The BBC catalogue states that La Mère Jeanne is a traditional tune, however the original sheet music - which includes French lyrics - credits Pierre Dupont as composer.

== Home video ==
"Lost Hearts" was first released on DVD in Australia in 2011 by Shock Entertainment as part of the box set The Complete Ghost Stories of M. R. James.

In 2012, to mark the 150th anniversary of James' birth, "Lost Hearts" was released on DVD by the BFI alongside "The Treasure of Abbot Thomas" (1974) and "The Ash Tree" (1975) in the same release, and the entire run of A Ghost Story for Christmas from 1971-2010 was released in a DVD box set, which was updated the following year to include additional material. All three releases featured an essay on "Lost Hearts" by author Ramsey Campbell and a filmed introduction by Lawrence Gordon Clark.

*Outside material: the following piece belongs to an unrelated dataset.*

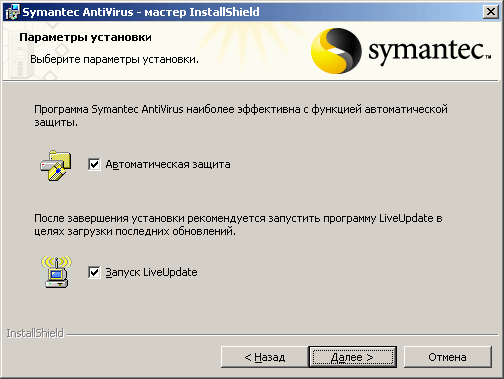This screenshot has height=379, width=504.
Task: Click the auto-protect folder shield icon
Action: click(56, 165)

In 2022 it was remastered in 2k resolution by the BFI and released on Blu-ray alongside "Whistle and I'll Come to You" (1968 and 2010), "The Stalls of Barchester" (1971), and "A Warning to the Curious" (1972) as Ghost Stories for Christmas - Volume 1. This included Ramsey Campbell's essay, the Lawrence Gordon Clark introduction, and a newly-recorded commentary by critics Kim Newman and Sean Hogan.